El presidente de México, Andrés Manuel López Obradorafirmó este miércoles que ya se identificó al responsable del asesinato de dos sacerdotes jesuitas el lunes, en el municipio de Urique, en el norteño estado de Chihuahua, aunque subrayó que lo más importante ahora es encontrar el cuerpo.
“Ahora lo que más nos importa es encontrar los cuerpos, ya se avanzó en la investigación; y arrestar a los responsables”, dijo el mandatario durante su rueda de prensa matutina desde Palacio Nacional.
La tarde de este lunes, los sacerdotes Javier Campos Morales, de 79 años, y Joaquín César Mora Salazar, de 80, intentaron auxiliar y proteger a un hombre que ingresó a la iglesia huyendo de personas armadas, por lo que fueron asesinados.
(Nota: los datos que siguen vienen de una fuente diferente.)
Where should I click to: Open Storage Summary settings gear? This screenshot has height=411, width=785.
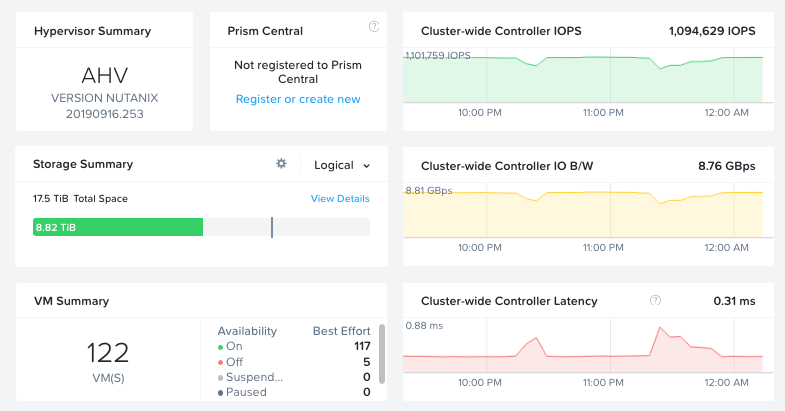point(281,164)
Tras el ataque, los cuerpos fueron retirados de la parroquia Francisco Xavier en Cerocahui, Chihuahua, lo que indignó a la sociedad que exigió la devolución de los cuerpos.
Por eso, López Obrador dijo que lo más importante ahora «es encontrar los cuerpos» de los sacerdotes, así como detener a los responsables.
El mandatario destacó que la investigación del caso está en curso “ya hay elementos de la Secretaría de la Defensa Nacional (Sedena) que actuaron de inmediato; Hay un allanamiento, ya se identificó al responsable, al homicida y seguiremos con las investigaciones”, dijo.
También reconoció que la zona de la Sierra de Chihuahua estuvo “durante mucho tiempo muy infiltrada, penetrada, dominada por la delincuencia”.
Recordó que en esta zona se han cometido delitos, como lo ocurrido en 2008 cuando un comando armado llegó al pueblo de Creel y disparó contra un grupo de personas reunidas en un pequeño cuarto, dejando 13 muertos.
También dijo que el presunto responsable de los asesinatos de los sacerdotes jesuitas fue identificado por uno de los párrocos que sobrevivió al ataque y señaló que incluso tiene orden de captura por el asesinato de un turista estadounidense.
También aclaró que hay al menos entre cuatro y seis personas desaparecidas vinculadas a estos hechos, entre ellos los dos sacerdotes y el civil que fueron asesinados en la iglesia.
El mandatario reiteró sus condolencias a la Compañía de Jesús, a los jesuitas en México y en todo el mundo por los «lamentables hechos», y recordó que los dos sacerdotes habían trabajado durante muchos años en esta marginada y pobre región del país.
Los asesinatos de clérigos han sido condenados por organizaciones civiles y la comunidad jesuita en México, quienes señalaron que al menos siete sacerdotes fueron asesinados durante la administración de López Obrador.
Estos hechos forman parte de una ola de violencia en México, con un récord de 33,316 homicidios en lo que va del año, luego de los dos años más violentos de su historia, con 34,688 víctimas de asesinato en 2019 y 34,554 en 2020.
De acuerdo con el Instituto Nacional de Estadística y Geografía (Inegi), la percepción de inseguridad entre los mexicanos cayó de 65.8 % en diciembre de 2021 a 66.2 % en marzo pasado.